- [Tasks to perform]:
- 1) Translate the following sentence from the writers' conference article into Spanish: "Fromm grew up in Milwaukee with his three older sisters and two brothers."
- 2) Return verbatim the passage of the writers' conference article that begins at the words "Background: Pete Fromm, 48, lives" and stops after the words "in creative writing.".

- [Page excerpt]:
Writers to converge on Homer

Posted: Thursday, May 31, 2007

The Kachemak Bay Writers’ Conference, organized by the University of Alaska Kachemak Bay Campus, is held June 8 to 12 and brings 19 guest writers, poets, agents and editors to town. The following are profiles of three of the visiting faculty.

For program and registration information, call (907) 235-7743 or visit www.writersconference.homer.alaska.edu.

Pete Fromm

Background: Pete Fromm, 48, lives in Great Falls, Mont., with his wife, Rose, an engineer, and their two sons, ages 9 and 12. He teaches part-time at Oregon’s Pacific University master of fine arts program in creative writing.

Fromm grew up in Milwaukee with his three older sisters and two brothers. He describes his childhood as “total white bread.”

“I had a paper route. It was pretty ‘Leave it to Beaver’ stuff,” he said.

Fromm went to the University of Montana, Missoula, on a swimming scholarship. He dropped out twice, first to work a winter guarding salmon eggs at Indian Creek in the Selway Bitterroot Wilderness, Idaho, for the Idaho Department of Fish and Game the subject of his first book and later to travel to New Zealand. He eventually graduated with a bachelor of science in wildlife biology.

- [Supplied data]:
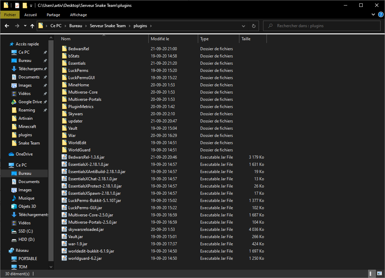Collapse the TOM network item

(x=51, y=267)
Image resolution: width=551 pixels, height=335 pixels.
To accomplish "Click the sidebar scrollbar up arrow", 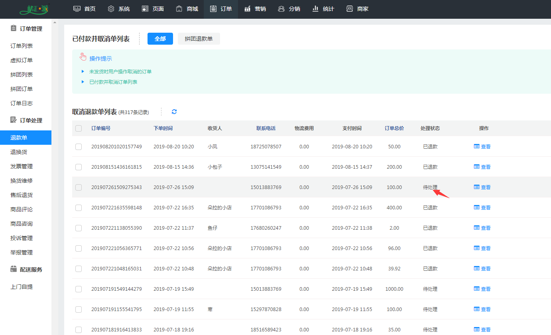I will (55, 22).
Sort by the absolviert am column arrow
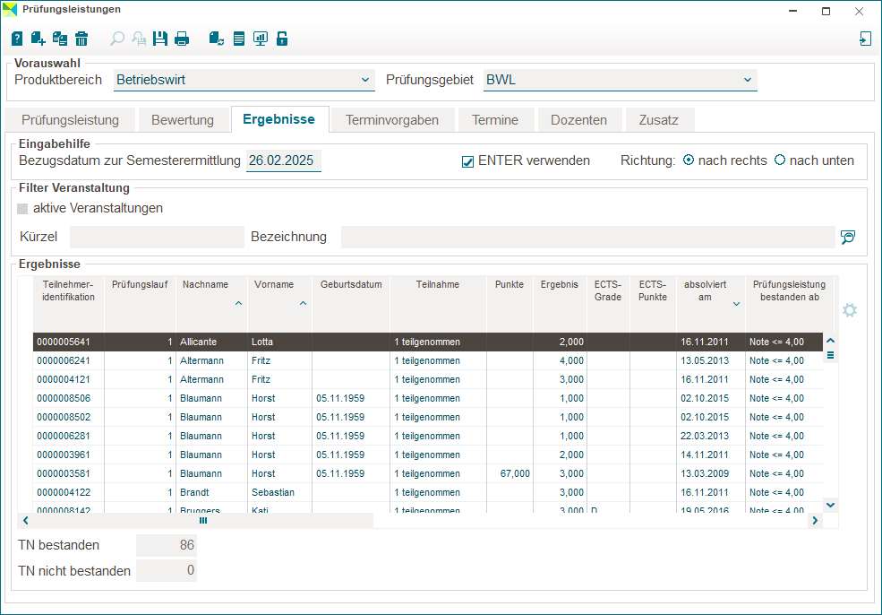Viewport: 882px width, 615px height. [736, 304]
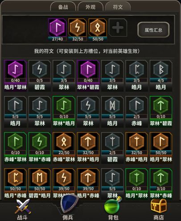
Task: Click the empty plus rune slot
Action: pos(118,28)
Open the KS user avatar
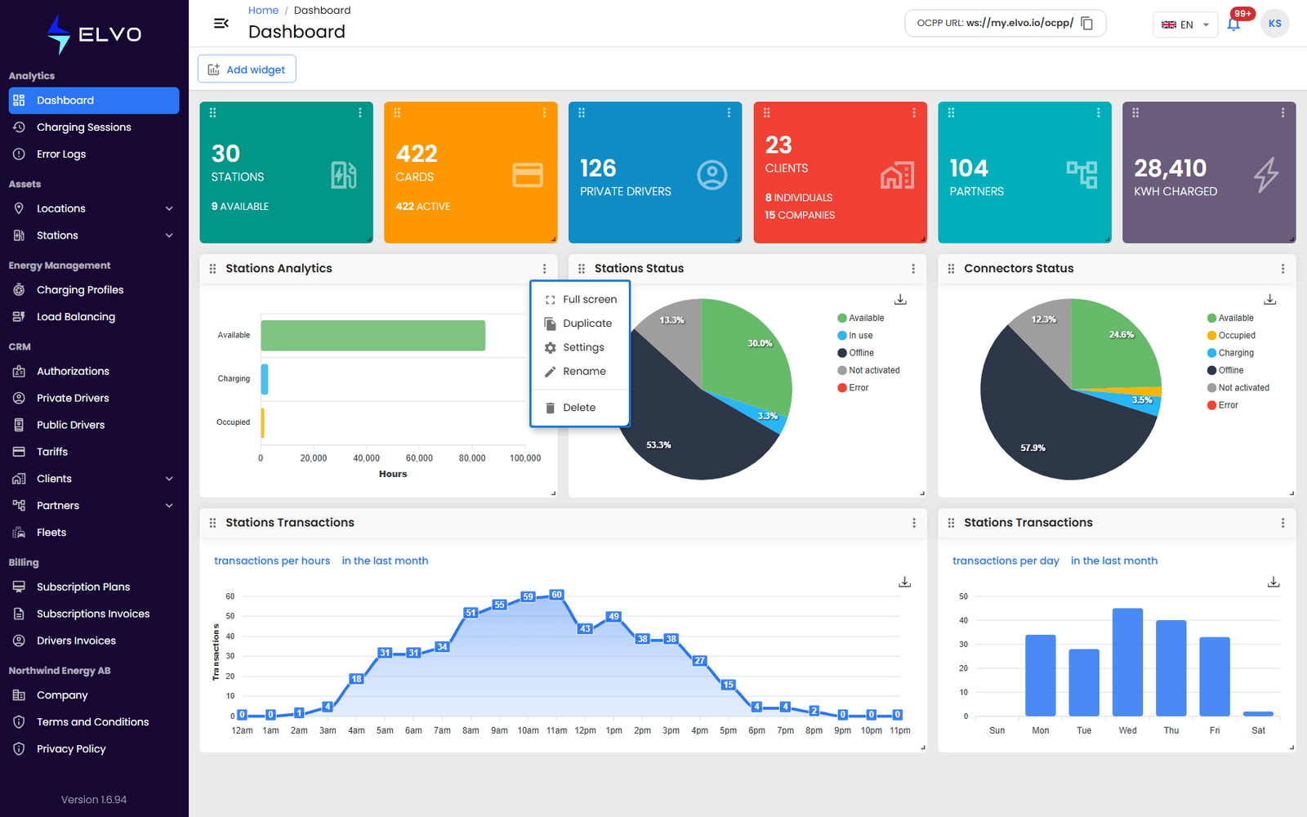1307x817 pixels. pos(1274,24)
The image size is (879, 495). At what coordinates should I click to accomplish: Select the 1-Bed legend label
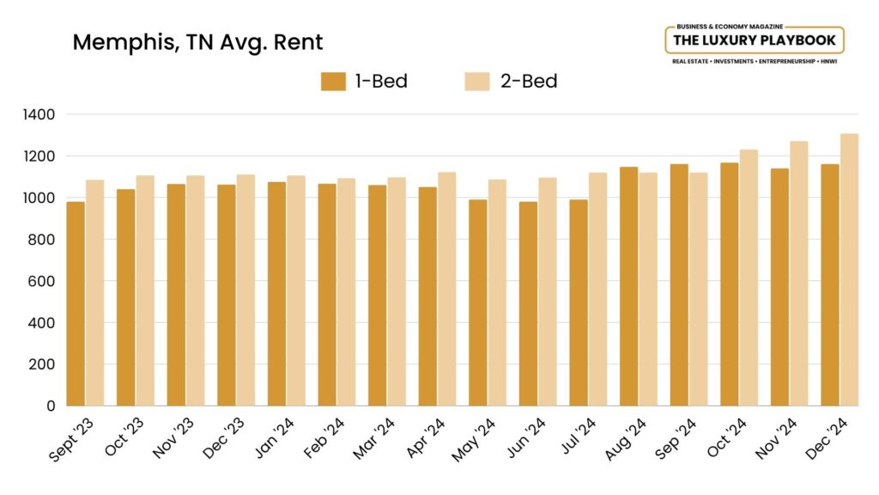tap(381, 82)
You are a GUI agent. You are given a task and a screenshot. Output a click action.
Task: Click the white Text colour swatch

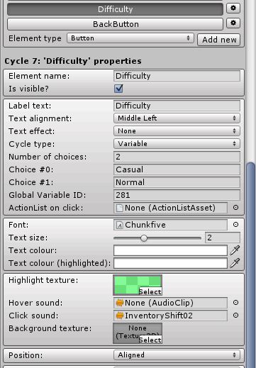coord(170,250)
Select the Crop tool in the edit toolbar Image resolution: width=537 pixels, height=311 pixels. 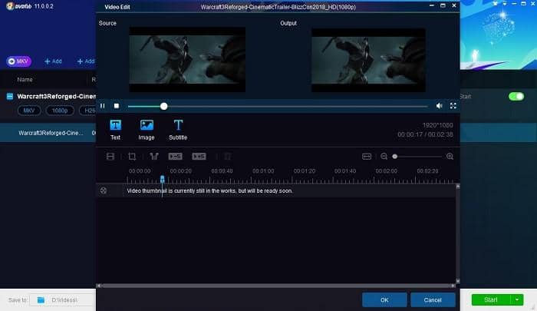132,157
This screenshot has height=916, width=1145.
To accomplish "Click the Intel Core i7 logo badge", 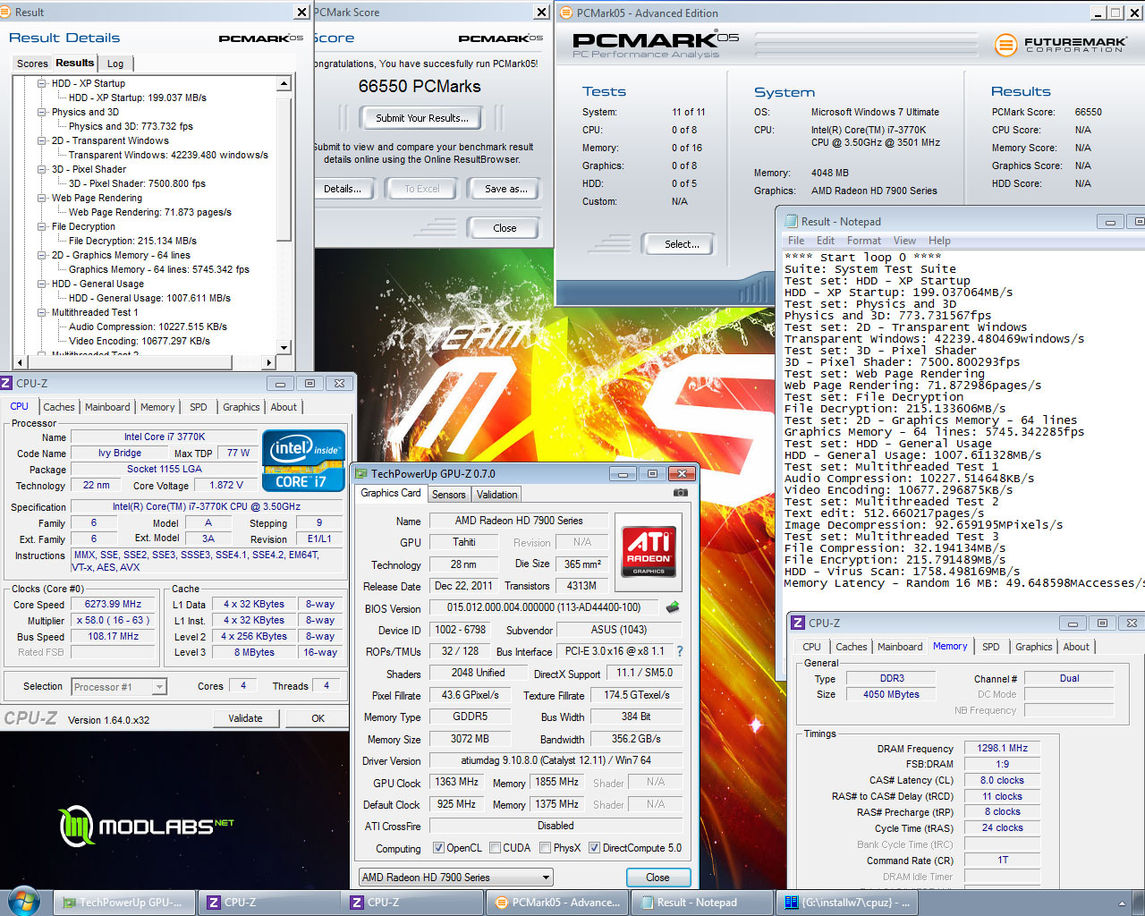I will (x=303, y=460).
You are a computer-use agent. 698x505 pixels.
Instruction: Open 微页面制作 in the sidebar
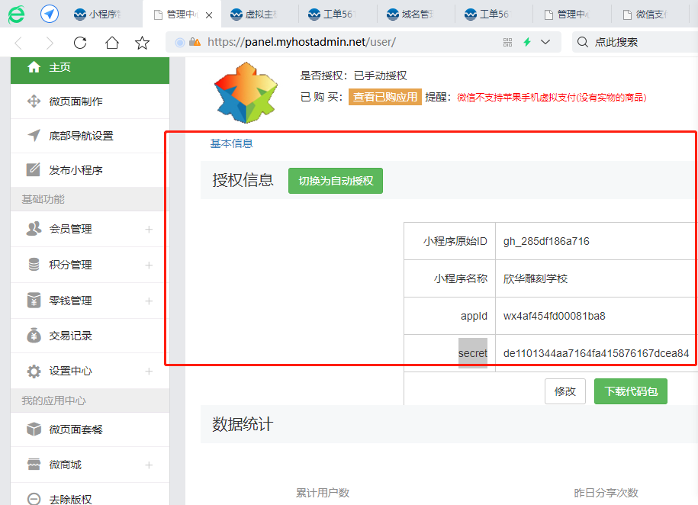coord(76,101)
...
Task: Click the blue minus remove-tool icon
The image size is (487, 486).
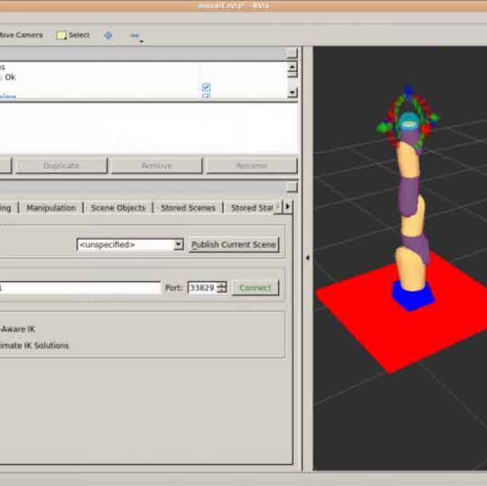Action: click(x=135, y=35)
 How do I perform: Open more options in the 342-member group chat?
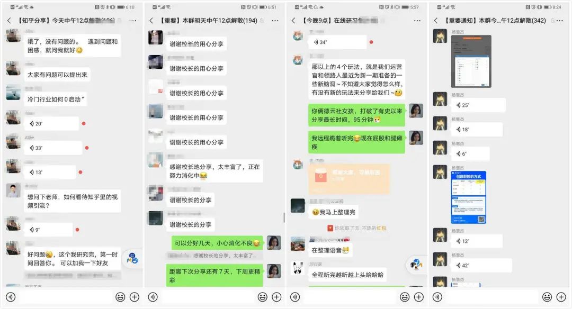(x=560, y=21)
...
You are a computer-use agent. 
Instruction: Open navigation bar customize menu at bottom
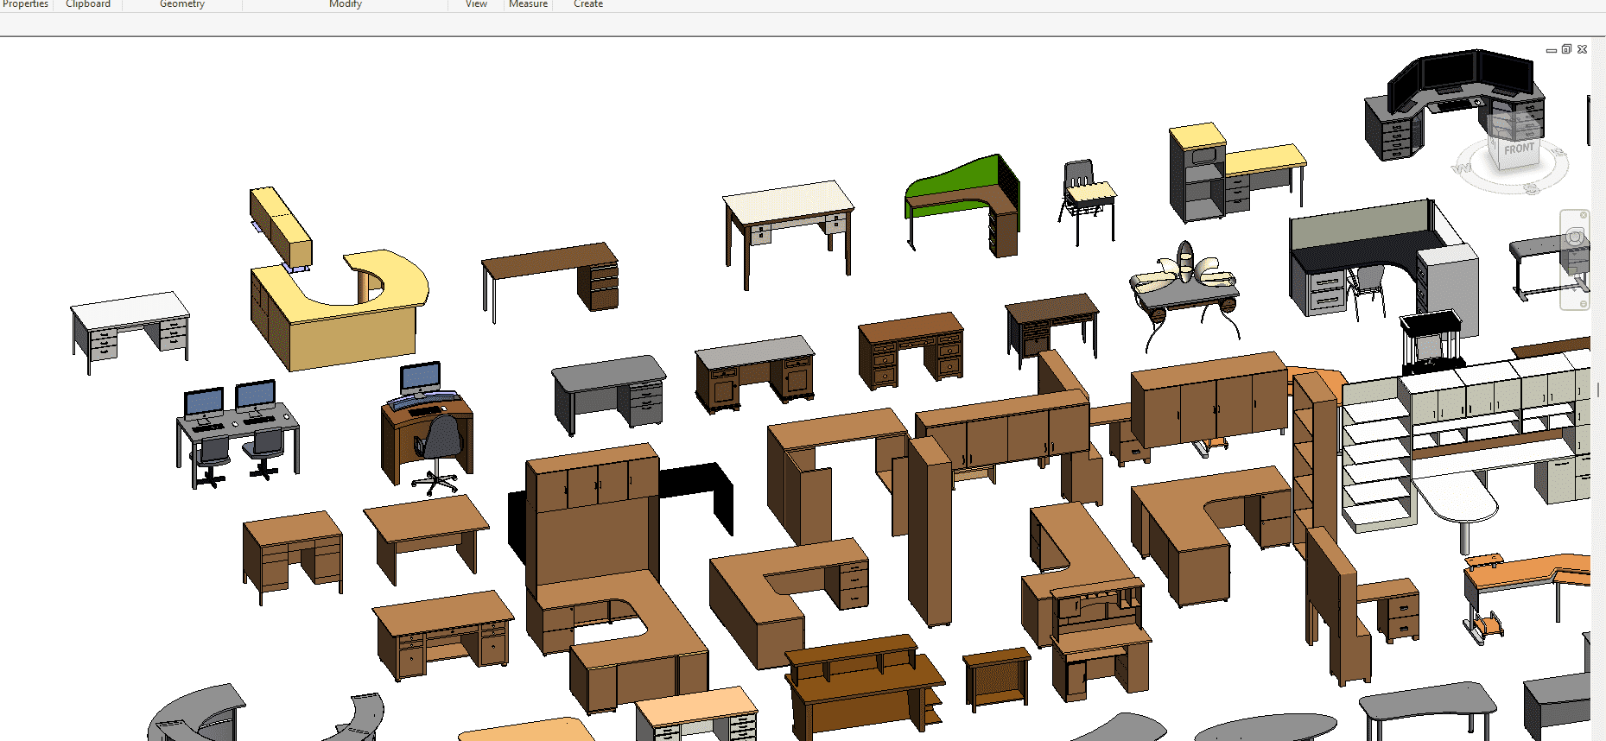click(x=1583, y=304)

- [Solution set]:
- 1) Fromm creció en Milwaukee con sus tres hermanas mayores y dos hermanos.

- 2)
Background: Pete Fromm, 48, lives in Great Falls, Mont., with his wife, Rose, an engineer, and their two sons, ages 9 and 12. He teaches part-time at Oregon’s Pacific University master of fine arts program in creative writing.